И это действительно так, ведь этот звук издала большая хозяйственная сумка, стоящая у стены на полу, вдруг ни с того ни с сего ставшая так звучно, так по-людски терять свои хозяйственные формы, складываясь, оседать на пол, ведь она была сшита из какой-то не очень крепкой холстины и была хороша именно этим качеством, позволявшим сворачивать ее, комкать, уминать, в конце концов, почти прятать в карман.
Но этот живой, совершенно живой человеческий вздох, укоряющий, узкий, вышедший из эс-образного теплого духового инструмента дыхательного горла...
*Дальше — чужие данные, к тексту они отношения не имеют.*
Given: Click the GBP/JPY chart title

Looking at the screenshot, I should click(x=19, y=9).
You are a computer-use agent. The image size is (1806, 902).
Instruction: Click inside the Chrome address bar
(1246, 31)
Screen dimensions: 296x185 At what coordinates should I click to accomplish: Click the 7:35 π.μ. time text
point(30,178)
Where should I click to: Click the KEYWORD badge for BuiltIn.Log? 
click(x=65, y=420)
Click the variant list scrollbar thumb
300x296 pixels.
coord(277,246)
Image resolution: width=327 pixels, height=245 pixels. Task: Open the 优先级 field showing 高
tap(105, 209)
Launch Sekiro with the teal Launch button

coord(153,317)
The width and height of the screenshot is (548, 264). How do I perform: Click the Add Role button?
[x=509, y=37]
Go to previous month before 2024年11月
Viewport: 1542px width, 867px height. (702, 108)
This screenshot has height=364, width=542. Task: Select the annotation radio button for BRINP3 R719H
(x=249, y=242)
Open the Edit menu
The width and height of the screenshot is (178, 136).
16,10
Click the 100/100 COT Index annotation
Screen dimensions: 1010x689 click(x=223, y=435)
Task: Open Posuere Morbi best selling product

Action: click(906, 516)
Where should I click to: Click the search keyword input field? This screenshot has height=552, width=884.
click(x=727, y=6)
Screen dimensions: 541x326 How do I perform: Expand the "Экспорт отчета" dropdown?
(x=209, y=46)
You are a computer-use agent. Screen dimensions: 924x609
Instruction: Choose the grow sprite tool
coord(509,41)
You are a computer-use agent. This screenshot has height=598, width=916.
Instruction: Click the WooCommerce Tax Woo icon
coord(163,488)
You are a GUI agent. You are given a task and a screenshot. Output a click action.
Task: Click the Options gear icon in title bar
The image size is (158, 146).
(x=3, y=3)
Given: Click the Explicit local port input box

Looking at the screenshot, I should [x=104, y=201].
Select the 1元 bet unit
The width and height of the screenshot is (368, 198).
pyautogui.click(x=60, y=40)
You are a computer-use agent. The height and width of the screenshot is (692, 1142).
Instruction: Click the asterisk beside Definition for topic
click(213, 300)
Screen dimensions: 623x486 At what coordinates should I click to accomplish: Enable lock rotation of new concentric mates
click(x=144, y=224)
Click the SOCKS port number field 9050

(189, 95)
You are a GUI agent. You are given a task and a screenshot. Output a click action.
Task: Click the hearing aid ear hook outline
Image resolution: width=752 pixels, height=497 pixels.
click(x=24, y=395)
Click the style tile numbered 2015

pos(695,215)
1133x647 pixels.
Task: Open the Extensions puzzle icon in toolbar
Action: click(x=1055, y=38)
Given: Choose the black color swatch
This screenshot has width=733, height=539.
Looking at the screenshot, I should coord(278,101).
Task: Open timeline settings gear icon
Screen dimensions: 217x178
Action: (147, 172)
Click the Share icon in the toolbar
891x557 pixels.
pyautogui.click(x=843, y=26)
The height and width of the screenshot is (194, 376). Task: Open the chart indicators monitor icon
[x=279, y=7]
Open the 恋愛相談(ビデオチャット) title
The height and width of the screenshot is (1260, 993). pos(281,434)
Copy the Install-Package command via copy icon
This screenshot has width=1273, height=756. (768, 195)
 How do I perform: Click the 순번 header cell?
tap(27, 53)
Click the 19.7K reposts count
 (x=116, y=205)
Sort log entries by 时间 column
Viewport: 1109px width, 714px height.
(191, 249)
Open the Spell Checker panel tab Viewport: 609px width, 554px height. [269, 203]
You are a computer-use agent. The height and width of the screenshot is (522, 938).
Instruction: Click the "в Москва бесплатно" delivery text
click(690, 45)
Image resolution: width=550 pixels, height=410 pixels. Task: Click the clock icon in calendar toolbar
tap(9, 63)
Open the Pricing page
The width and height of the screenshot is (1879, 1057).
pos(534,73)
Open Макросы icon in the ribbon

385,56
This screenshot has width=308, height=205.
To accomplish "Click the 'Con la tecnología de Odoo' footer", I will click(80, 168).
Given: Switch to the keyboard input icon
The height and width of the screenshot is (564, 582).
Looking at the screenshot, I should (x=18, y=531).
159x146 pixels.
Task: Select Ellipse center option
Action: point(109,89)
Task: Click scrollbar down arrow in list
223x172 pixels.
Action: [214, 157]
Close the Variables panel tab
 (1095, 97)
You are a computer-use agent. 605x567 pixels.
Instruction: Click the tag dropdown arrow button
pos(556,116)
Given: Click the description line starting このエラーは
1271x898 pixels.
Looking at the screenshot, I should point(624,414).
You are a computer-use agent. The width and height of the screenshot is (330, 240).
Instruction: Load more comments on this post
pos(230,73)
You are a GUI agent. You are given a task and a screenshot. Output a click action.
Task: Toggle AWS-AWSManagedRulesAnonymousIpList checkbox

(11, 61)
И что я мог со всем этим поделать?
Может быть, только еще больше и больше щуриться не от такого уж сильного солнца, заполонившего эту комнату; щурясь, смотреть на легкий, уже, вероятно, полуденный свет, соскользнувший с изголовья постели, и слушать приданный ему в сотоварищи шелест сухого жестколистного вяза, обманувшие на этот раз, обманувшие и мой неслышный, утихомирившийся пульс, полный вчерашним ненужным, болезненным и таким жалким временем. Ссадина на моей нижней губе почти зажила, будто ее слизнули, на мне тесная выглаженная тенниска без следов крови и грязи. Мне дал ее вчера Валя...
34
Легкий дневной сон на высокой сухой подушке, отчего-то пахнущей летней ленивой пылью, детским нутром жаркого чопорного платяного шкафа с такой скользкой невесомой льдинкой нафталина; полудетский, с приоткрытым ртом дневной сон, он помещается где-то в груди, не занавешивая своим отупляющим пологом голову, сон в эмбриональной позе, когда кисть руки сама мягким безвольным кулаком сжимается у лба (мама говорила, что родила меня держащим руку именно таким образом); сон, перемежающийся с бодрствованием, сон, осененный легкими переходами через дивную, как оказалось, так легко проницаемую пленку иллюзии, по ту сторону которой – сплющенные фазой сна ощущения, приходящие ко мне без тени угрюмости и ожесточения, без различения повода и последствий, слитые в единый сияющий дневной фейерверк, в хаос воробьиного дивного чириканья или в сухое рукоплескание пропеченного этим жарким летним временем высокого, проницаемого светом, мелколиственного вяза.
35
Звук моих шагов остается позади, немного отстает от меня, словно дым; во всем виновата вязкая акустика воздуха, совсем закисшего к ночи, – она полна пышным, каким-то барочным избыточным ночным жаром, уплотнена и укрощена им, он везде – в тополях и вязах, сросшихся в меховой рукав над дорогой, в одуревшей яростной луне, иногда пробивающейся смутным снегом сквозь их космы, и поэтому я ступаю по побитому неровному асфальту как по хрупкому насту, стараясь бесшумно попасть в свои же звуковые следы в этой ночной тиши, изъязвленной моими же шагами какое-то краткое время назад. Я ни о чем не думаю, словно я совершил преступление, кражу и несу украденного себя самого. Мне известно, что расстояние, которое я пройду, – совсем невелико, точнее, оно стало невеликим ныне, когда я, уже взрослым, прохожу свой детский путь в тысячный раз от нашего жилья на Шевченко, поворот, квартал по Горького, потом по Мичурина и наконец спускаюсь по Провиантскому взвозу к самой Волге.
Ночь не страшна.
Вся темная, выхваченная полной луной из какой-то мрачной пазухи жизнь – прикуривающие парни, передающие из рук в руки синюю бабочку огонька, словно надежду, припозднившаяся женщина, прижавшая театральную поблескивающую сумочку двумя руками к груди, как реликвию, старик в майке и пижамных шароварах со старой полысевшей собачкой на поводке (воплощенное одиночество), плотно завешаны глухотой перегретой за ночь листвы, этими недвижными южнорусскими вязами, тополями, липами и ясенями.